"""

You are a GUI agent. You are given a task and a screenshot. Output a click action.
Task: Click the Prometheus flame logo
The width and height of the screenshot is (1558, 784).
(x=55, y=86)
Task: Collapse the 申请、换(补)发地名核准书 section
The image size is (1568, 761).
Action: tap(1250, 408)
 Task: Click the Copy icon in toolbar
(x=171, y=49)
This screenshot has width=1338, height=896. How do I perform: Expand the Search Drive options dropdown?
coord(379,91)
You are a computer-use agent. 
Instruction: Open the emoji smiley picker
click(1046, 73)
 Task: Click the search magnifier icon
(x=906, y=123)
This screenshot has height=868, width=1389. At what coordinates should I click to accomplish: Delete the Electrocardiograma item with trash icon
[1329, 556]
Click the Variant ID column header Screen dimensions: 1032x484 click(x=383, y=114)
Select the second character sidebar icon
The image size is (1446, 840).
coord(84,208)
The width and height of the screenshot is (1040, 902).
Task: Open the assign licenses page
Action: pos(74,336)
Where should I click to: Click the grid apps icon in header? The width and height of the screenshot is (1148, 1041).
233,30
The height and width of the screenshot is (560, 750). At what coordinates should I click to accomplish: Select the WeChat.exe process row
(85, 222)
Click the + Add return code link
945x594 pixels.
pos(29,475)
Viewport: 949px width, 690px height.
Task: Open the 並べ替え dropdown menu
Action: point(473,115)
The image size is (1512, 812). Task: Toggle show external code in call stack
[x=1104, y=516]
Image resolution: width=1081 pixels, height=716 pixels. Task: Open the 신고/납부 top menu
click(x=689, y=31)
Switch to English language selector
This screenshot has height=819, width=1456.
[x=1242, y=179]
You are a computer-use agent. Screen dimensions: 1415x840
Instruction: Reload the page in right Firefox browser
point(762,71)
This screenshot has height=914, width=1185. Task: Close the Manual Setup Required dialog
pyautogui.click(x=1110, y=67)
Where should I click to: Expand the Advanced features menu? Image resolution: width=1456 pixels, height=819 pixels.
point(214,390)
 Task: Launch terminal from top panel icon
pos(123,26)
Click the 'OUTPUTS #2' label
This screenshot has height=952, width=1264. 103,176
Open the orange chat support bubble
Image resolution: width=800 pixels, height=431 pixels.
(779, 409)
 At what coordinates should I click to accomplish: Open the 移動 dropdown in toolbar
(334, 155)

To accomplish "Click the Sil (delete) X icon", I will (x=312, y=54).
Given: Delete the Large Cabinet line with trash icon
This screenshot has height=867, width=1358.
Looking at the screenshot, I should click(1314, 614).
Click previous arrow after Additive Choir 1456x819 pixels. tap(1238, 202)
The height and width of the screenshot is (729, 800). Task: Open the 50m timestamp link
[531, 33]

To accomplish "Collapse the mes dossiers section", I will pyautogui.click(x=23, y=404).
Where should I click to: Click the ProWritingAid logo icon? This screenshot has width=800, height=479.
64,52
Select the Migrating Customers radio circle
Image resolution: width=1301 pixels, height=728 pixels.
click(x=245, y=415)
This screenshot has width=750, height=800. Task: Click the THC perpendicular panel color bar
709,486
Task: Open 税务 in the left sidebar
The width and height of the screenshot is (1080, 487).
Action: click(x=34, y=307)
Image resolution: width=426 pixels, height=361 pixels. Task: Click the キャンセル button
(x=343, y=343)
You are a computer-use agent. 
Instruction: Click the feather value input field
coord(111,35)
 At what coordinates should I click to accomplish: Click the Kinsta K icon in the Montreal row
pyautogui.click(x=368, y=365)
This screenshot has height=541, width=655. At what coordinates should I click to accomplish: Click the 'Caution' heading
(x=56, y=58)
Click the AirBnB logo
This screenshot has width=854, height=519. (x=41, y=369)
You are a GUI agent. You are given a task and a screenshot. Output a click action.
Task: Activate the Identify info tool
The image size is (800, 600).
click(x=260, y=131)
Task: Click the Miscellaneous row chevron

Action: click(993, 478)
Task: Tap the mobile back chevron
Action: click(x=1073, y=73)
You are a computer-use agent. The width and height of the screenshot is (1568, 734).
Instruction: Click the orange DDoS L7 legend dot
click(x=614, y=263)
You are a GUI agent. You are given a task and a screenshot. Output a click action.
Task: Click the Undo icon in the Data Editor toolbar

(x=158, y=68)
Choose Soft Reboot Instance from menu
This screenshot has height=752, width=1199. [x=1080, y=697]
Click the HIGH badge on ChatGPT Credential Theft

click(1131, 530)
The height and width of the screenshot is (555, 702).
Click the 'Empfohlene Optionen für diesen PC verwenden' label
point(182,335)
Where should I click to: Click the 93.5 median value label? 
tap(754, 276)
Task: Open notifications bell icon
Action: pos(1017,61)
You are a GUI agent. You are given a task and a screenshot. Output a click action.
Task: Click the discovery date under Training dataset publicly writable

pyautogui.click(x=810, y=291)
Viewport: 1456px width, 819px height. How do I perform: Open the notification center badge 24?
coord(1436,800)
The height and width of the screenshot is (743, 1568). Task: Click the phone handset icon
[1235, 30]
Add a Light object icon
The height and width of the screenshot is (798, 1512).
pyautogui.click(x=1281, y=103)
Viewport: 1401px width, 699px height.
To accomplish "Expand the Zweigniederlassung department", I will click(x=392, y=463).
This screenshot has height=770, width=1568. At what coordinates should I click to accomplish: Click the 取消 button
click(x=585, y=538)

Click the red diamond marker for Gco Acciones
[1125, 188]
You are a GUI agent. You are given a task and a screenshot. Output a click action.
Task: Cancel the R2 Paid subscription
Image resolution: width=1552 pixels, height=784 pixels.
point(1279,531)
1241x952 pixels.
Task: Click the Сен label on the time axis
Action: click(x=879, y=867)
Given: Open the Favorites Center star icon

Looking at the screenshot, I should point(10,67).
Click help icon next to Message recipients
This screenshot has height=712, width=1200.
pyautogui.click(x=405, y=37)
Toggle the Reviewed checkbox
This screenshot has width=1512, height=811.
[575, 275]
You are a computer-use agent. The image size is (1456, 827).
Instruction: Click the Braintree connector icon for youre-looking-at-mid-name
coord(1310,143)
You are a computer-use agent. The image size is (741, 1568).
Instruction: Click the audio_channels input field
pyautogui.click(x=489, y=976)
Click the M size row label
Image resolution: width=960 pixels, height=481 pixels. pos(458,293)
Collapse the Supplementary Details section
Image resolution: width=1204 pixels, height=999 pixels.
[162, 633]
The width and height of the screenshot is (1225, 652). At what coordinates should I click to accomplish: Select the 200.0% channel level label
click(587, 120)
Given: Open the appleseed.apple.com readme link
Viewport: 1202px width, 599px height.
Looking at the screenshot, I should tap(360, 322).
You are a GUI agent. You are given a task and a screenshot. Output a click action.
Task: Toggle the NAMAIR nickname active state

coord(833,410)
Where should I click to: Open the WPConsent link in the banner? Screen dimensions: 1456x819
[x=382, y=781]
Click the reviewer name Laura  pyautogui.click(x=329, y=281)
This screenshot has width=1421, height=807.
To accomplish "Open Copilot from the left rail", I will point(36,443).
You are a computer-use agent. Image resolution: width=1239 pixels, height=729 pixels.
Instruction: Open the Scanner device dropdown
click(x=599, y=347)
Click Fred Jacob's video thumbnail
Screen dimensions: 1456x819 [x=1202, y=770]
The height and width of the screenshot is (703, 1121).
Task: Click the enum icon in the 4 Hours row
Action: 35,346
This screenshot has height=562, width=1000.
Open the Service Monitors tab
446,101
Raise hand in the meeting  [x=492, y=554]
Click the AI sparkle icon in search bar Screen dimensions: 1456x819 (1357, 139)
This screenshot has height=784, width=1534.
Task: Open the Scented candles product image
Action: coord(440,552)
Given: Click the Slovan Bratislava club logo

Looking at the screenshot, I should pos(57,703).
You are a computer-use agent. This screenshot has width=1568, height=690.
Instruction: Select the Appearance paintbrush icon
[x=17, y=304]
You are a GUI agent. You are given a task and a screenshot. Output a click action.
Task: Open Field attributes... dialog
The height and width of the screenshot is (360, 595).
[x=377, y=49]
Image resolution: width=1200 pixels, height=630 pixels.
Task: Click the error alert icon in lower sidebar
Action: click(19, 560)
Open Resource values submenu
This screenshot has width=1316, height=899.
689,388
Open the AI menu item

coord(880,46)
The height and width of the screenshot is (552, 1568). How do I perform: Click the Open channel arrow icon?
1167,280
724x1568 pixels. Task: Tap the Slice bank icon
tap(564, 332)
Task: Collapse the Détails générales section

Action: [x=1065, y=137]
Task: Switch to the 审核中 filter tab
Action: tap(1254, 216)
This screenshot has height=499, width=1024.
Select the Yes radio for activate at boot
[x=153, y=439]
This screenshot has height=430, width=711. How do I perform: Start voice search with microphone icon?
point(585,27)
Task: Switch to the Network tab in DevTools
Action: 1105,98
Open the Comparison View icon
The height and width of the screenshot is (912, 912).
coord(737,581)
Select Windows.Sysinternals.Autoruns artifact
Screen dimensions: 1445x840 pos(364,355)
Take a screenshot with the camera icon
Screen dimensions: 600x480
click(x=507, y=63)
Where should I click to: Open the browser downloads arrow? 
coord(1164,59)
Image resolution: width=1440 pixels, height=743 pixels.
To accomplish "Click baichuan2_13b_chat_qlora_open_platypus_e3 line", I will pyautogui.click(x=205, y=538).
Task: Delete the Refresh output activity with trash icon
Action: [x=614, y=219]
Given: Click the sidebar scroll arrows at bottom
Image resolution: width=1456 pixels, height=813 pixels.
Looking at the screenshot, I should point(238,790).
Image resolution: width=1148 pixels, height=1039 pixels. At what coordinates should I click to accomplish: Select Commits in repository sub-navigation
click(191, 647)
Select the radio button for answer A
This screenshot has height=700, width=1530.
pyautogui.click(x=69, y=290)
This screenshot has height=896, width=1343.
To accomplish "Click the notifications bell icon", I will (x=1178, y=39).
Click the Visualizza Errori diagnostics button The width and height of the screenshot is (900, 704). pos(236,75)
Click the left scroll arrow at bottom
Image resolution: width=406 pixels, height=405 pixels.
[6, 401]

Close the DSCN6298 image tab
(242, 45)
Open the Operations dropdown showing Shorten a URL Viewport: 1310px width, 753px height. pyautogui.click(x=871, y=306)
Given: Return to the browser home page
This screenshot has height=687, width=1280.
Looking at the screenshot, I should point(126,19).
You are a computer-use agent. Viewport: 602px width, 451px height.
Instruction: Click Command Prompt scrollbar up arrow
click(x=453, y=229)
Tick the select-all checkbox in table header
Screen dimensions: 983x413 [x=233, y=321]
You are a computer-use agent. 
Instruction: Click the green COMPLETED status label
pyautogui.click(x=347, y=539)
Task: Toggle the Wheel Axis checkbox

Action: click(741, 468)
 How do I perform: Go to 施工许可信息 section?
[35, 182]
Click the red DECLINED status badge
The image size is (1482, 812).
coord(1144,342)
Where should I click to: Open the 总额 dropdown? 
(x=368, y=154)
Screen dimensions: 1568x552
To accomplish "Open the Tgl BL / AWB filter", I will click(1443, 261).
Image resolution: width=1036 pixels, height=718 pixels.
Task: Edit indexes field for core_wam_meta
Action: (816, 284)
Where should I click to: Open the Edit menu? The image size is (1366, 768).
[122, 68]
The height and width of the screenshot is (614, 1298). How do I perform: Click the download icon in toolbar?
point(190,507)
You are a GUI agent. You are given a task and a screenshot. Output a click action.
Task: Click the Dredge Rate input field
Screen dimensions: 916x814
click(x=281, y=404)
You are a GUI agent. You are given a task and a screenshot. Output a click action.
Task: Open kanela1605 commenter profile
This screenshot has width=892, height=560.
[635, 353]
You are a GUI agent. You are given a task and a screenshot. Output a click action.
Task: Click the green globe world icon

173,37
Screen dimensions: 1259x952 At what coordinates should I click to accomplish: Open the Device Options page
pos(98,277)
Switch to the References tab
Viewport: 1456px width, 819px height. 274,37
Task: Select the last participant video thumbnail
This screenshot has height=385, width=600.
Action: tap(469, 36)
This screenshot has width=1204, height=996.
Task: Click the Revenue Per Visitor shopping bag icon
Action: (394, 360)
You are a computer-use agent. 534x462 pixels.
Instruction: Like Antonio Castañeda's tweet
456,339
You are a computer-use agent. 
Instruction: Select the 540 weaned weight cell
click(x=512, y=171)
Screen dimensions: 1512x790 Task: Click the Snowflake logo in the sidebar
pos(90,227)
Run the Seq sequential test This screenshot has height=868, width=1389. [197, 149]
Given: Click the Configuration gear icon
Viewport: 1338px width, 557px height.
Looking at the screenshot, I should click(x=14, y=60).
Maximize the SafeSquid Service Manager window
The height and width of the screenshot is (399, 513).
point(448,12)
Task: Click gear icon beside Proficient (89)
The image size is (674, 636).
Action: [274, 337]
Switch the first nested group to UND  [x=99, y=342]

"""

- Exercise -
Please copy out, word for word, the records starting at the line that contains "Click the red DECLINED status badge" and ending at the line that contains "click(x=281, y=404)", including both of those lines.

- Solution -
Click the red DECLINED status badge
The image size is (1482, 812).
coord(1144,342)
Where should I click to: Open the 总额 dropdown? 
(x=368, y=154)
Screen dimensions: 1568x552
To accomplish "Open the Tgl BL / AWB filter", I will click(1443, 261).
Image resolution: width=1036 pixels, height=718 pixels.
Task: Edit indexes field for core_wam_meta
Action: (816, 284)
Where should I click to: Open the Edit menu? The image size is (1366, 768).
[122, 68]
The height and width of the screenshot is (614, 1298). How do I perform: Click the download icon in toolbar?
point(190,507)
You are a GUI agent. You are given a task and a screenshot. Output a click action.
Task: Click the Dredge Rate input field
Screen dimensions: 916x814
click(x=281, y=404)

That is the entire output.